The "A Regular Expression Matcher" in Beautiful Code is a command-line wildcard matcher (from memory), and lacks parentheses and alternation. Useful, and probably an ideal example for the book, but much less powerful even than a mathematical regular expression.
I think you will learn much faster about parsing if you just read source code. Once you have looked at more then two implementation of the same thing you start to see similarities and differences and pick up the ideas in use.
Sounds like a theory rather than something you're tried. :-)

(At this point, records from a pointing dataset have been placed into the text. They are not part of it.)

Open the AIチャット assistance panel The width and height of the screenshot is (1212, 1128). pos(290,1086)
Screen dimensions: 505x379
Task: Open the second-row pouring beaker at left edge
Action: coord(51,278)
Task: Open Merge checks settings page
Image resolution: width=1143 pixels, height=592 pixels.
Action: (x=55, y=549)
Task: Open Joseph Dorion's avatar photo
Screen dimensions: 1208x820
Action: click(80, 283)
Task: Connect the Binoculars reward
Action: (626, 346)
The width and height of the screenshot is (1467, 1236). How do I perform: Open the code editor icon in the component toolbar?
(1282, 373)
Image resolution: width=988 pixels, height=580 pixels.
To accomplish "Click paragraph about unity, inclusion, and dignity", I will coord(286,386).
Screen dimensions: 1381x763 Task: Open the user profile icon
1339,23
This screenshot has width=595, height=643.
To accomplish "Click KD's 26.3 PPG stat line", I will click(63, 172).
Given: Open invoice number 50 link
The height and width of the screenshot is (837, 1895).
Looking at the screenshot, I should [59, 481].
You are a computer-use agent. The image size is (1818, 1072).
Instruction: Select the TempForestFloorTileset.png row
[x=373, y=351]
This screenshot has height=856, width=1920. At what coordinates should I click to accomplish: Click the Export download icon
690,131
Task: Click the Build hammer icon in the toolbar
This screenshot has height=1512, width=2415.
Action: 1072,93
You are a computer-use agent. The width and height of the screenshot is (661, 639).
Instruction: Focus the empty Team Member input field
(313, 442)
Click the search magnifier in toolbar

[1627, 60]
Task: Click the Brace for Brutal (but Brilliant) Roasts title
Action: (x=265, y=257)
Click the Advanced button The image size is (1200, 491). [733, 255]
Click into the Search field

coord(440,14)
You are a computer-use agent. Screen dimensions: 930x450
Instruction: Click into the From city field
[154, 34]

You might be right, but regular expressions (for example) are one of those relatively rare tools in computer science that are both very practical and very theoretical - difficult to grasp without understanding the concepts. Personally, I did have a (brief) look some source code (for parsing particles for the XML Schema in Xerces; and the perl-style regex library in Java), but they really didn't make much sense until I went back to the Dragon book. Maybe if I'd spent more time on the source code, and looked at many more examples, and also mixed in some less sophisticated examples, it would have also become clearer... but I really don't think so. You need the ideas that the code is trying to implement, in addition to seeing the surface code. Regular expressions, and implementations of Thompson's powerset algorithm are really hard to understand even with the concepts.
But like I said, you could be right. Why not try out your approach, to test it as a hypothesis, and let us know how you went, with a "Tell HN: learning parsing by reading source code" submission?